You could exclude that if you want and just not include it in the way you're checking the data with the evaluation criteria. But what you really have is you have the patient, which is a container. You have a record of demographic data, which includes the usual suspects, and then you have medications, which are the medications that the patient is currently taking or the medication history that's being passed. You have lab results, which is a collection of results, and they have the usual things that you would expect. You have conditions which could either be diagnoses or problems. You have procedures, you have vital signs, you have allergies and intolerances, you have immunizations, you have medical devices and patient general statuses like are they pregnant? Are they smoking with values? And that shouldn't be a surprise to anybody. Those are all US core and things that are contemplated in USCDI. And 

That's really the driver for the things that we're checking is USCDI. Now you can go beyond the basics of USCDI when you're scoring something, but it's really designed to drive around those things that we are being asked to make sure of high quality. In the next episode of the Informonster podcast, what we're going to talk about is the taxonomy, and that is what allows us to kind of look at what might be the root cause of the data, what are the nature of the failures of the data?

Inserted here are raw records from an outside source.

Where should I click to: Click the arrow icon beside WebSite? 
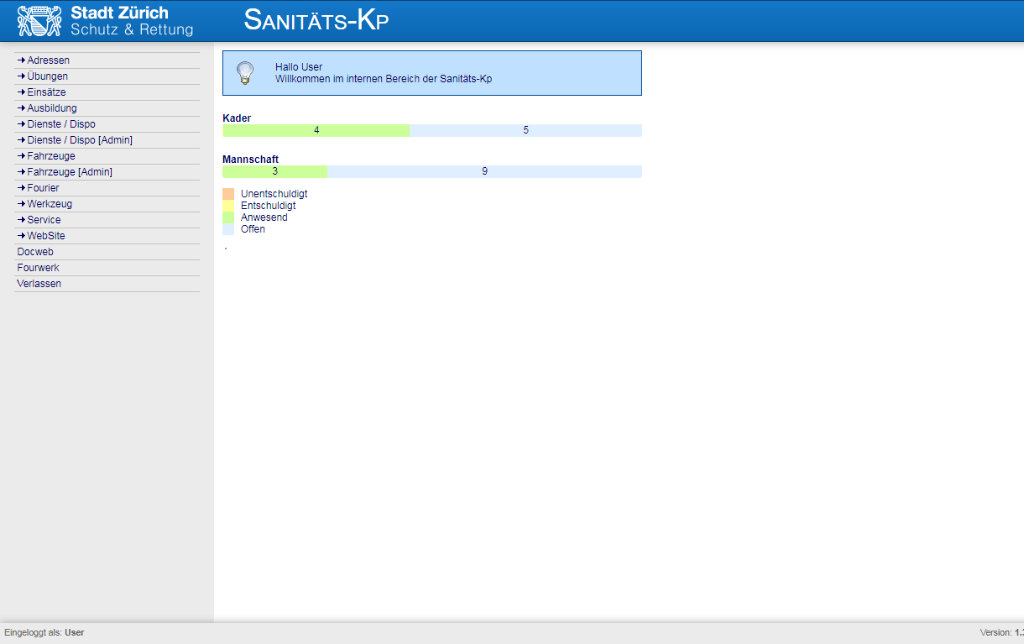point(21,236)
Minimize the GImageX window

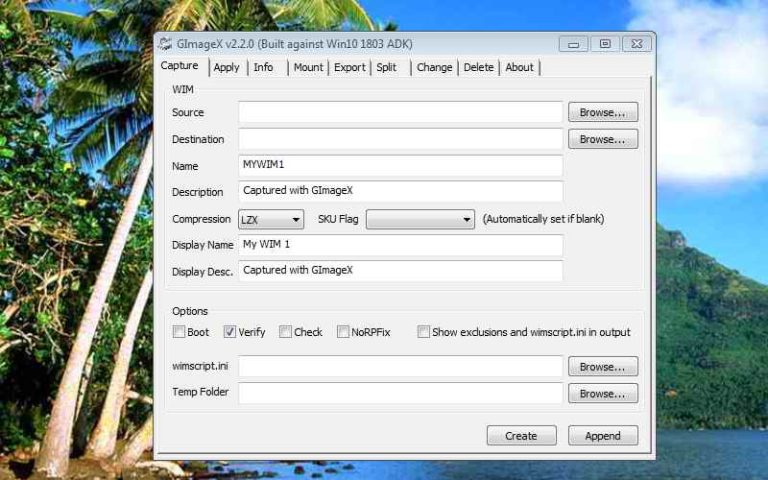573,44
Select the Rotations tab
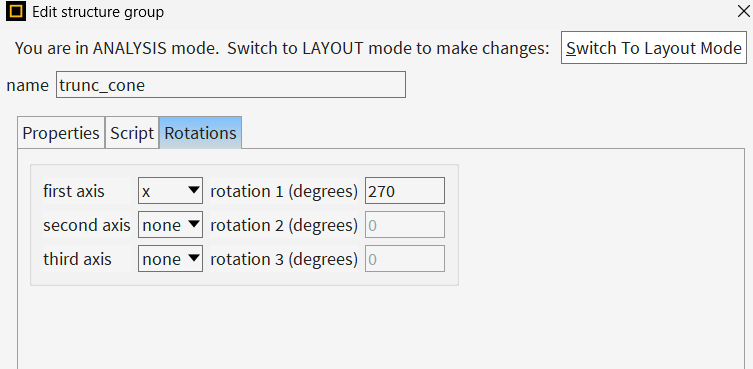 click(200, 133)
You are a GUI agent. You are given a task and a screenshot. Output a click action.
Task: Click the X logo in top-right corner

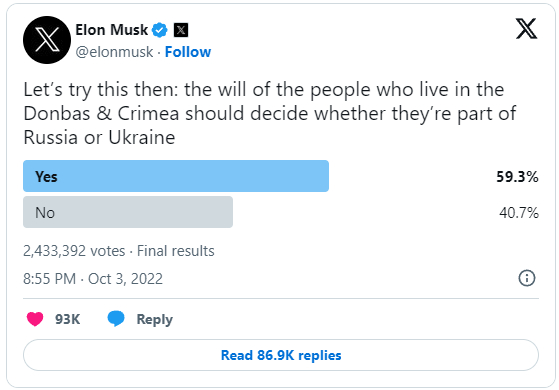pos(526,29)
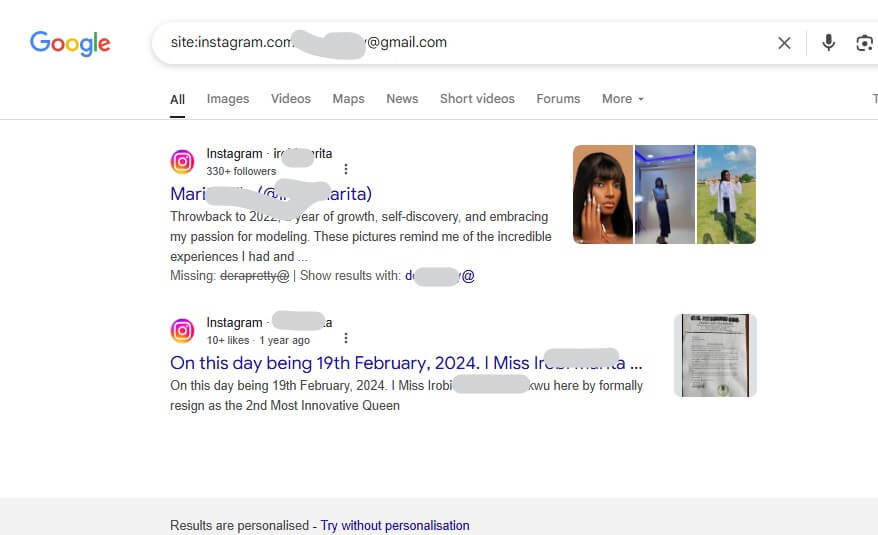
Task: Open the Forums tab
Action: (x=558, y=99)
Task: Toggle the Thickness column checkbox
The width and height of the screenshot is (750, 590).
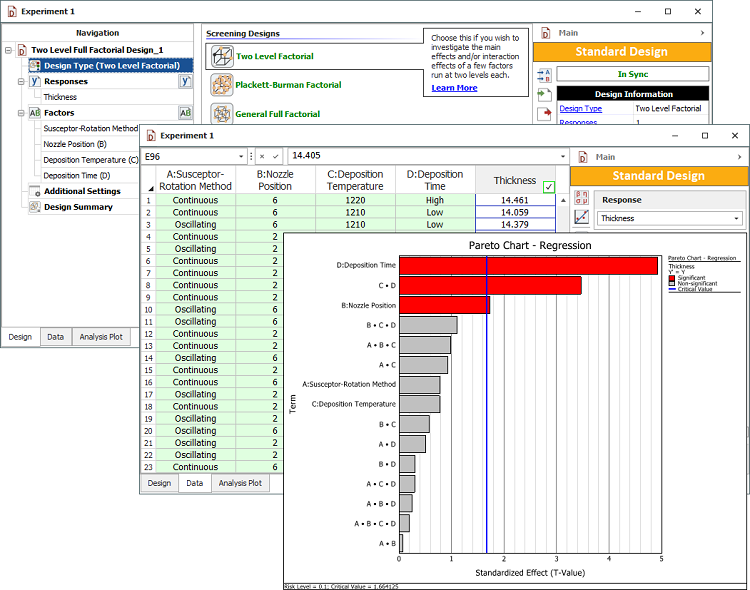Action: [x=548, y=186]
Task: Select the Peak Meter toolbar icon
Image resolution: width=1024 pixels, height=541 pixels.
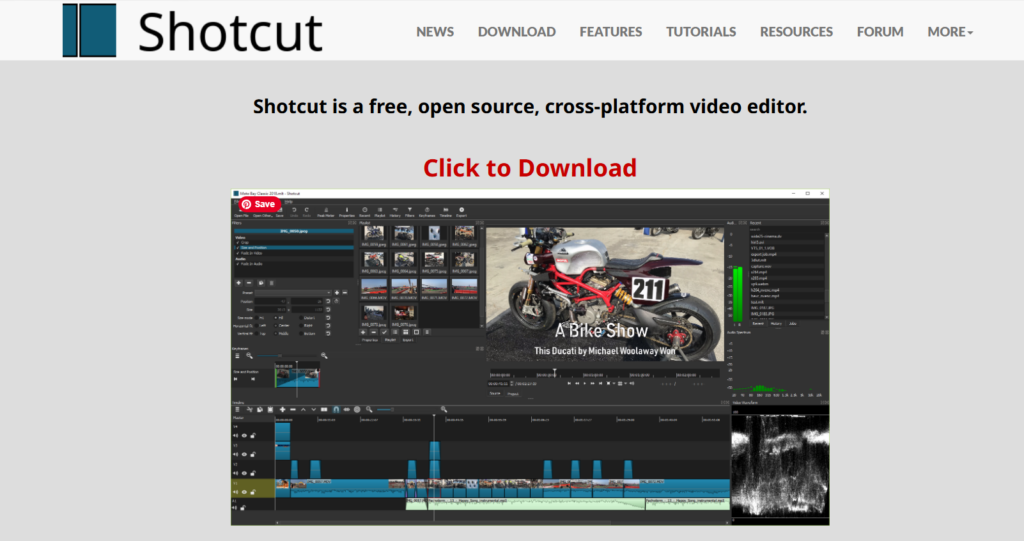Action: tap(326, 212)
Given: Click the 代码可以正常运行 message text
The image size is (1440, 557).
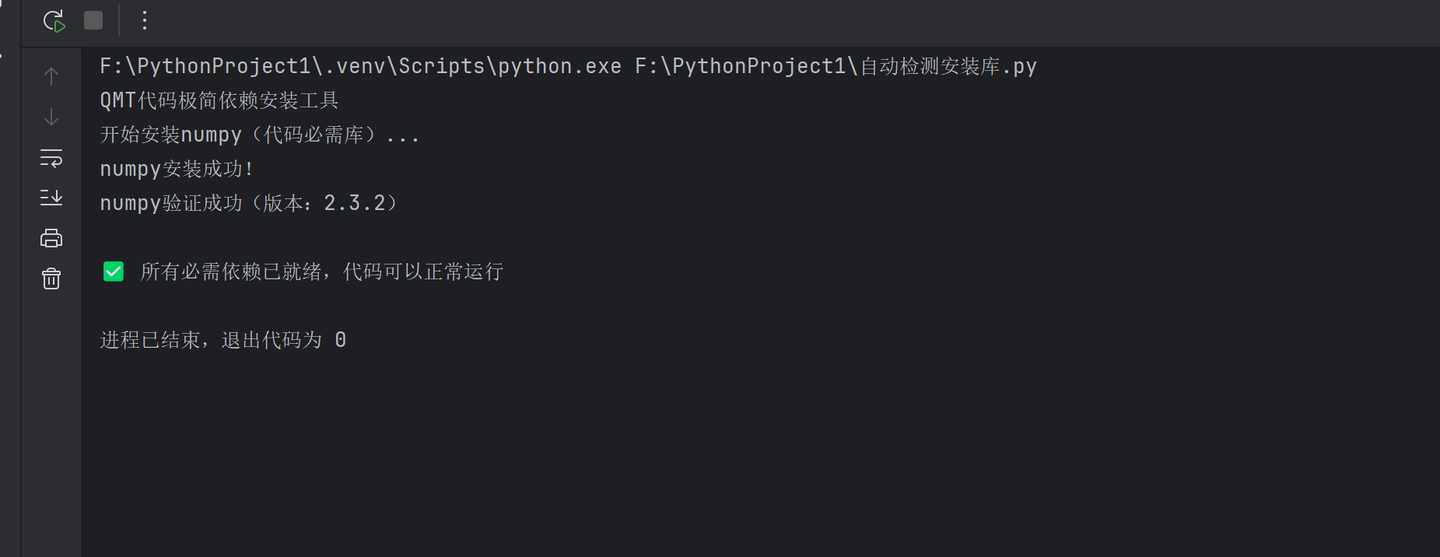Looking at the screenshot, I should [422, 271].
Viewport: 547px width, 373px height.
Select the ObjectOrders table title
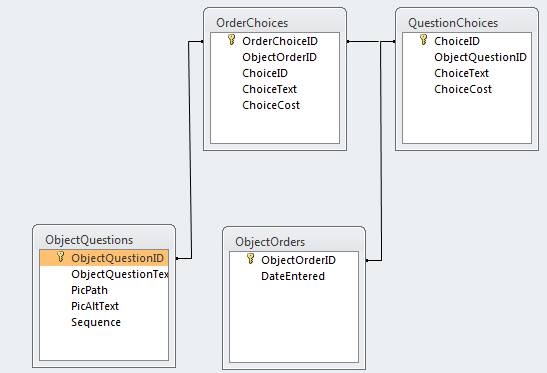tap(270, 242)
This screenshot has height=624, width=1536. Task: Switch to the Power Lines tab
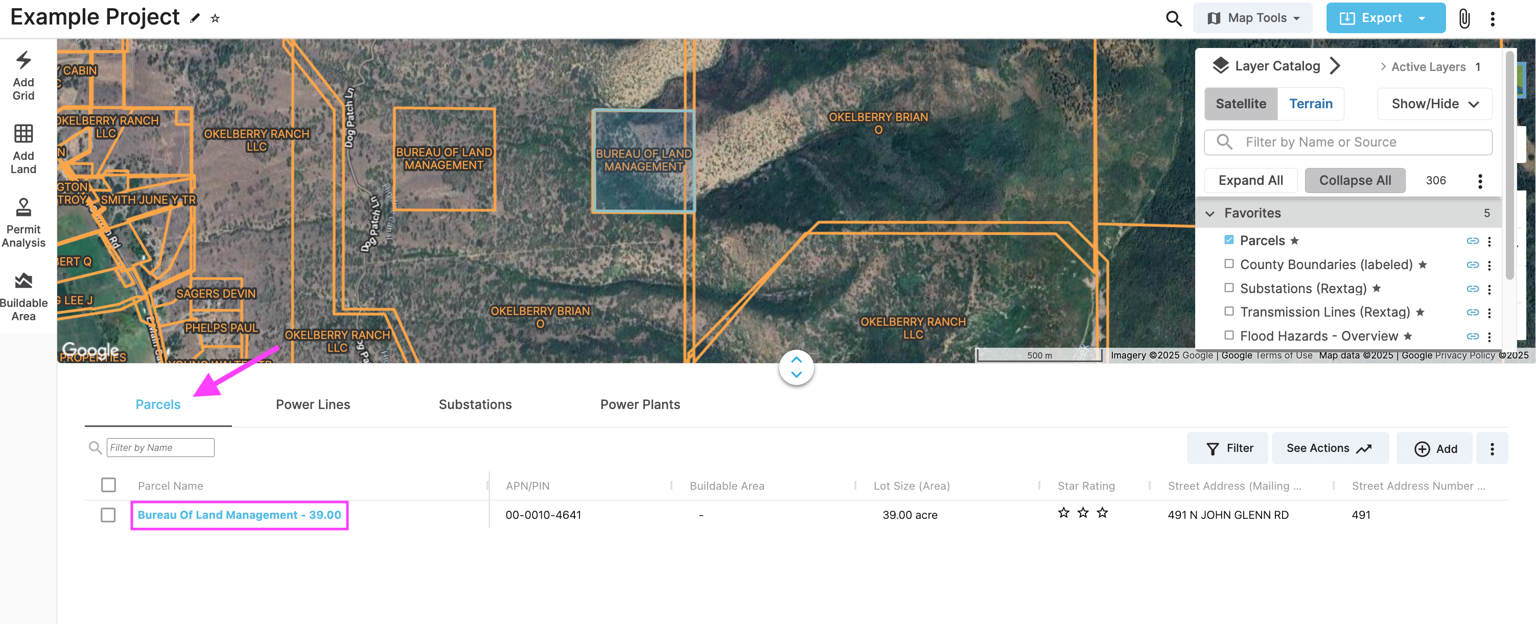tap(313, 404)
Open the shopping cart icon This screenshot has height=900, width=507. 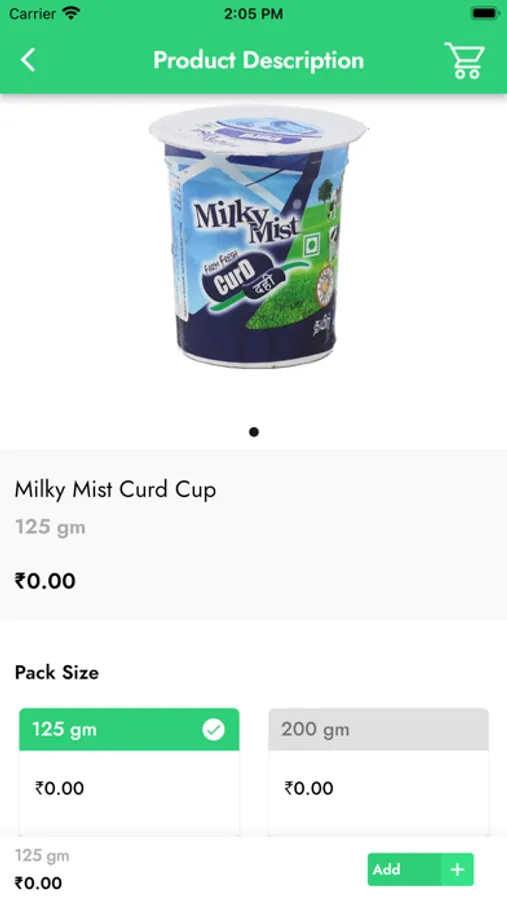pyautogui.click(x=465, y=60)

Because ultimately with something like PIQI framework, you want to do a couple of things. You want to score the data coming from a particular source, but you also want to have the tools to be able to tell them what they need to do to make it better. Because it's not about, oh, I caught you. You have bad data. It's really about we found issues with your data and here's how you could probably make it a lot better. And it's kind of the combination of those things that will allow us to have this kind of iterative incremental improvement over time and get to the point where we've all got beautiful, amazing data. That's the dream. And with that, I am Charlie Harp, and this has been another episode of the Informonster Podcast. Thank you so much for listening, and we'll do it again in the not too distant future.